Egyptian women have been living under horrendously abusive conditions for a long time. My research on global domestic violence in 2011 revealed that 67% of urban women and 30% of rural women in Egypt faced domestic violence in 2002 and 2003. Another survey showed that 80% of rural Egyptian women said their husbands beat them frequently and believed a man has the right to hit a woman. The high levels of domestic violence in Egyptian society reflect a culture that treats women with systematic contempt, cruelty, and disrespect.
Egypt also suffers from very high levels of Female Genital Mutilation (FGM). 94% of women aged 18 to 49 suffered FGM. In addition, ar least 50% of girls aged 10 to 18 suffered this atrocity, and 60% of girls aged 10 to 13 were at risk for this crime. The custom is common among both Egyptian Muslims and Coptic Christians.
The stories of abused Egyptian women are haunting. Nour says her husband beats her because he is a drug addict. Her brother blames her for the abuse and tells her “I have to tolerate everything for the sake of my children.” She is forced to work to support his drug habit, and in exchange he beats her.
Zeinab, 36, a mother of three, says her husband beats her and then rapes her. He is a drug user who has also thrown glass and heavy furniture at her. She is afraid to ask for a divorce or even to reveal why she chooses to remain under such abusive conditions.
Sayeda, 55, also a mother of three, says her husband beats her for refusing to have anal sex. Her husband continued to hit her even after she got heart disease, thus revealing murderous intentions toward her.
Hend, 17, said her mother divorced her father after he tried to burn her for refusing to give him a small amount of money. Now her father not only refuses to work but forces Hend to work to support him and her two brothers. Since he can no longer hit her mother, now he beats her if she fails to show up for work.
Divorce is also heavily stigmatized in Egypt. Om Fatma, a poor woman who was married at 18, divorced her husband after 15 years for cheating on her. He engaged in numerous extramarital affairs and also sexually harassed and flirted with his female customers at their tailoring shop.
After her divorce, she was evicted from her home because she had no income. He took the tailoring shop, leaving her penniless. He left behind unpaid debts, and her children received threats because of his refusal to pay his debts. Now she lives with her children in her elderly father’s flat, and her daughter works to support the family.
Nadia, an upper middle class woman, also suffered domestic violence and divorce. Her wealthy husband beat her, and her family blamed her for the abuse. After her divorce, she faced discrimination from employers who refused to hire her because of her marital status. She was also the target of intense sexual harassment. Her second husband divorced her after just one year of marriage because his family could not accept his marriage to a divorced woman. But she at least became a professional and independent woman able to support herself financially.
The military and now the Muslim Brotherhood have also escalated their human rights abuses against women since the fall of the Mubarak regime. But the human rights abuses against female protestors by the military and the Muslim Brotherhood cannot be separated from the daily violence against women by their husbands and fathers. The violence against female protestors on Egyptian streets is inextricably linked with the totalitarian conditions inside Egyptian homes.

== == ==

**CHECK YOUR UNDERSTANDING**
[a] Answer these questions from the article on violence against women in Egypt:
(i) What share of women aged 18 to 49 suffered FGM?
(ii) At what age was Om Fatma married?
(iii) How long was Nadia married to her second husband before he divorced her?
[b] Based on the article on violence against women in Egypt, say whether each statement is true, quoting the words that decide it:
(i) Zeinab is a mother of three.
(ii) Hend's mother is still married to Hend's father.
(iii) FGM is found only among Egyptian Muslims.
The listing plays no part in the article above.

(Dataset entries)
== == ==

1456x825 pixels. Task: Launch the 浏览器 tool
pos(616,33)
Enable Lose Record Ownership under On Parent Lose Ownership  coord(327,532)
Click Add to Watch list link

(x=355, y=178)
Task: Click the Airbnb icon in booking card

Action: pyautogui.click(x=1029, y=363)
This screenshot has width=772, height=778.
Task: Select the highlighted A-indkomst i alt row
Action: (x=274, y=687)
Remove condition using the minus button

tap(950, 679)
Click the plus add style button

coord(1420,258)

== == ==

**OUTPUTS BY TASK**
[a]
(i) 94%
(ii) 18
(iii) One year

[b]
(i) Yes: "Zeinab, 36, a mother of three"
(ii) No: "her mother divorced her father after he tried to burn her"
(iii) No: "The custom is common among both Egyptian Muslims and Coptic Christians."